→ ENTRIES SHOWN

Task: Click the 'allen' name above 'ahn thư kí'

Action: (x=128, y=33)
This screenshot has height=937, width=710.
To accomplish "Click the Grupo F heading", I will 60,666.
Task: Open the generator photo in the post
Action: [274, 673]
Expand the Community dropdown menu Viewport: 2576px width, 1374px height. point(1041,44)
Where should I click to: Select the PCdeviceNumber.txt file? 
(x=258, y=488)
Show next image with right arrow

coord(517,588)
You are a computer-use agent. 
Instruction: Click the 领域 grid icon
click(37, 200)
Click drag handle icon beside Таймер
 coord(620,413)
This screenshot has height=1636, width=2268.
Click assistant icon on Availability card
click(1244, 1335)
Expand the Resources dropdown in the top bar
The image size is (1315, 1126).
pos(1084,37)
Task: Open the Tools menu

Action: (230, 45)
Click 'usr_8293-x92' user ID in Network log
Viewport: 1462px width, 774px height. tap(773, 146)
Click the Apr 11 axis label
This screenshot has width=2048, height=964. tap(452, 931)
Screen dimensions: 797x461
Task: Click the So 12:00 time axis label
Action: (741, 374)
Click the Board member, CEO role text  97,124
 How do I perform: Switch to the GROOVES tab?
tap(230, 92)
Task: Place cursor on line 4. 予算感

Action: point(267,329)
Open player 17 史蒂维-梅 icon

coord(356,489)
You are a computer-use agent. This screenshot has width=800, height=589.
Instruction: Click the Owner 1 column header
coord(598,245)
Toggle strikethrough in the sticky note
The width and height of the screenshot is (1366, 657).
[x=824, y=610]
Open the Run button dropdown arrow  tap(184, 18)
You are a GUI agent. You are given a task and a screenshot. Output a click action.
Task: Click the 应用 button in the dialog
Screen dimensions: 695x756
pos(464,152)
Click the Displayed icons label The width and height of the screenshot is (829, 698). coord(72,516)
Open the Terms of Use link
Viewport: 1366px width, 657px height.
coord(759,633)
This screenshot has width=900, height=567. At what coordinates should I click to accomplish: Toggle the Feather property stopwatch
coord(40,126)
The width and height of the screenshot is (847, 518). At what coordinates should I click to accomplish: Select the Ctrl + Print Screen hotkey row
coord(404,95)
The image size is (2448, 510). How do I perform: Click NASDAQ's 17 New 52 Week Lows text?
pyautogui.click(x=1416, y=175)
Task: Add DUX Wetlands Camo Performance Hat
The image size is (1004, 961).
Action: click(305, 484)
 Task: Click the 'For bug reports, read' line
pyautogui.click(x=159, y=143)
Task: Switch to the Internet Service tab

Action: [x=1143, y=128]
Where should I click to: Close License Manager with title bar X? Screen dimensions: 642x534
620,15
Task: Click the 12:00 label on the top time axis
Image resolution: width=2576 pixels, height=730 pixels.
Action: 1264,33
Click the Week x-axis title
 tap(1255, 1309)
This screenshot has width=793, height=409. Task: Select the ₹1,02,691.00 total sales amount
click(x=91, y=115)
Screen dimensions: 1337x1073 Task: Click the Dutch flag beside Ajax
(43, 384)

→ WHAT THIS TASK INVOLVES
Nothing should be altered. Set down all the data again.

→ ANSWER TO THE PROBLEM
Task: Click the 'allen' name above 'ahn thư kí'

Action: (x=128, y=33)
This screenshot has height=937, width=710.
To accomplish "Click the Grupo F heading", I will 60,666.
Task: Open the generator photo in the post
Action: [274, 673]
Expand the Community dropdown menu Viewport: 2576px width, 1374px height. point(1041,44)
Where should I click to: Select the PCdeviceNumber.txt file? 
(x=258, y=488)
Show next image with right arrow

coord(517,588)
You are a computer-use agent. 
Instruction: Click the 领域 grid icon
click(37, 200)
Click drag handle icon beside Таймер
 coord(620,413)
This screenshot has height=1636, width=2268.
Click assistant icon on Availability card
click(1244, 1335)
Expand the Resources dropdown in the top bar
The image size is (1315, 1126).
pos(1084,37)
Task: Open the Tools menu

Action: (230, 45)
Click 'usr_8293-x92' user ID in Network log
Viewport: 1462px width, 774px height. tap(773, 146)
Click the Apr 11 axis label
This screenshot has width=2048, height=964. tap(452, 931)
Screen dimensions: 797x461
Task: Click the So 12:00 time axis label
Action: (741, 374)
Click the Board member, CEO role text  97,124
 How do I perform: Switch to the GROOVES tab?
tap(230, 92)
Task: Place cursor on line 4. 予算感

Action: point(267,329)
Open player 17 史蒂维-梅 icon

coord(356,489)
You are a computer-use agent. This screenshot has width=800, height=589.
Instruction: Click the Owner 1 column header
coord(598,245)
Toggle strikethrough in the sticky note
The width and height of the screenshot is (1366, 657).
[x=824, y=610]
Open the Run button dropdown arrow  tap(184, 18)
You are a GUI agent. You are given a task and a screenshot. Output a click action.
Task: Click the 应用 button in the dialog
Screen dimensions: 695x756
pos(464,152)
Click the Displayed icons label The width and height of the screenshot is (829, 698). coord(72,516)
Open the Terms of Use link
Viewport: 1366px width, 657px height.
coord(759,633)
This screenshot has width=900, height=567. At what coordinates should I click to accomplish: Toggle the Feather property stopwatch
coord(40,126)
The width and height of the screenshot is (847, 518). At what coordinates should I click to accomplish: Select the Ctrl + Print Screen hotkey row
coord(404,95)
The image size is (2448, 510). How do I perform: Click NASDAQ's 17 New 52 Week Lows text?
pyautogui.click(x=1416, y=175)
Task: Add DUX Wetlands Camo Performance Hat
The image size is (1004, 961).
Action: click(305, 484)
 Task: Click the 'For bug reports, read' line
pyautogui.click(x=159, y=143)
Task: Switch to the Internet Service tab

Action: [x=1143, y=128]
Where should I click to: Close License Manager with title bar X? Screen dimensions: 642x534
620,15
Task: Click the 12:00 label on the top time axis
Image resolution: width=2576 pixels, height=730 pixels.
Action: 1264,33
Click the Week x-axis title
 tap(1255, 1309)
This screenshot has width=793, height=409. Task: Select the ₹1,02,691.00 total sales amount
click(x=91, y=115)
Screen dimensions: 1337x1073 Task: Click the Dutch flag beside Ajax
(43, 384)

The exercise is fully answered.